NOTICE as of 2018: The ATLP V2-R j-pipe was replaced with the ATLP V3-R j-pipe. The primary tubes on the V3-R were made shorter, similar to the V2. Also improved design has made the part a better fit on the 7th Generation (2003-07) Accord V6 as the V2-R had subframe contact on that car.

The test car was a boosted TL-S with a Flashpro and a high boost pulley. It was an automatic as well. If gains and losses are viewed as percentages we feel the relative graph data above will be indicative of what we would see on an NA J-series.

AFR and IAT were both monitored closely for consistency. No pipes required retuning to get these numbers, and tuning would not have needed noticeable differences (we played with it…it would not have). But the tune in the car was optimized when we got to it having just been dialed in on the same dyno the day before.

All tests done on the same day, same car, same dyno, same procedure:
3 pulls to heat up engine, then rest for 5 minutes, then one pull to be the one to use for the test.
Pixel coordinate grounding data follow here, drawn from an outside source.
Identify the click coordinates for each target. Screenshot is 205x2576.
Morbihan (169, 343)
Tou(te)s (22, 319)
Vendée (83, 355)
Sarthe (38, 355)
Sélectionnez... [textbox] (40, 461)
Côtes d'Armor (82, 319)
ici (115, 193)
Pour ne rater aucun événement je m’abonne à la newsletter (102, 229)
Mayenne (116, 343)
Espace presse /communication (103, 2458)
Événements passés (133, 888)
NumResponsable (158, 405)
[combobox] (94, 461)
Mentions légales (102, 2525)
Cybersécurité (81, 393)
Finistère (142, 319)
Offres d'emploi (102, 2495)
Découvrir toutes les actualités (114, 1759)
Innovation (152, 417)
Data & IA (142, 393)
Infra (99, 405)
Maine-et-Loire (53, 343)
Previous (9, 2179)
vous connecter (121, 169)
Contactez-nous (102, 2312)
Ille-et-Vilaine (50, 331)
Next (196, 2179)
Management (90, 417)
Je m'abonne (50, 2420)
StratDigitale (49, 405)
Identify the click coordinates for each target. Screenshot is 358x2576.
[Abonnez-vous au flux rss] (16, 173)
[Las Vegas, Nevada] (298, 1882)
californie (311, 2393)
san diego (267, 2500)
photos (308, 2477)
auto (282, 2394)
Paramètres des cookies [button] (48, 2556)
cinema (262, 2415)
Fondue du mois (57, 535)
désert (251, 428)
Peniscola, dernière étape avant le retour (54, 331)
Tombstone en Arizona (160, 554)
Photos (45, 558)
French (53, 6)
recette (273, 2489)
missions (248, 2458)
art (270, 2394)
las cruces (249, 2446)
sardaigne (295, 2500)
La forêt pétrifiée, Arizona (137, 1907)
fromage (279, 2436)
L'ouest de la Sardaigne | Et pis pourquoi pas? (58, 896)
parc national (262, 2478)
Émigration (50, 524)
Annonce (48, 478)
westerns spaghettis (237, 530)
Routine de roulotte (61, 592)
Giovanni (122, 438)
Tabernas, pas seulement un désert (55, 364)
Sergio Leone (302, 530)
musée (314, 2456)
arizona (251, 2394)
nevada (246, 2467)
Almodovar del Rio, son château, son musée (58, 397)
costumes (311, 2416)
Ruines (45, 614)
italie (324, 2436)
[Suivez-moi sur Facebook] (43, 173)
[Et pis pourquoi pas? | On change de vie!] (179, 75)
In all cases the “1 pull” was about on average with the rest of the pre-runs. We feel this data is all repeatable and reliable when done under the same conditions.

Full disclosure, at the time of testing and posting, ATLP is produced by Heeltoe. If anyone wants to call Church Testing to validate the test, feel free. Again, the raw data is available for whoever wants it.

Our takeaways:

  • Pay attention to the scale on dyno graphs. We posted no power figures to force you to look at the scale. The first two graphs are the same, but the scales are different.
  • 3″ cat-back piping makes a difference, no matter what j-pipe you have. ATLP is currently the only one on the market offering bolt-on options for it!
  • The original ATLP V2 gives up power when you are driving slow, but makes more power than anything else when you are driving quicker than…well, slow.
  • The XLR8 V2 is really similar to the V2-R. Pipe lengths are almost the same But we didn’t test it with a 3″ mid pipe to see if that makes much of a difference on an XLR8. Wish I would have!
  • RV6 vs XLR8 are here and there and back and forth…but the ATLP performs best on anything above your automatic’s torque converter lockup point.
  • The original ATLP V2 with a Race Pipe and our 3″ sections make for the option to get the most power. The larger piping adds to the gains and helps to recover some lost bottom-range torque.

In other news, the ATLP options were easier to install. RV6 fit great but awkward to install with the long floppy pipes. XLR8 was off a bit. It took more forcing on the cats and didn’t line up as well as the others on the cat-back.

They all sounded about the same. The 3″ makes the car sound like a monster though.

ATLP V2 vs XLR8 V2 vs RV6 V3

XLR8 V2 vs ATLP V2-R



All ATLP Shootout

We spent a lot of money and time to develop an ATLP version of the XLR8 pipe with a 3″ collector. And to learn that we still like the ATLP V2 best. It allows you to swap a stock cat back in unlike all the others, fits great, sounds great, makes great power…and is the least costly.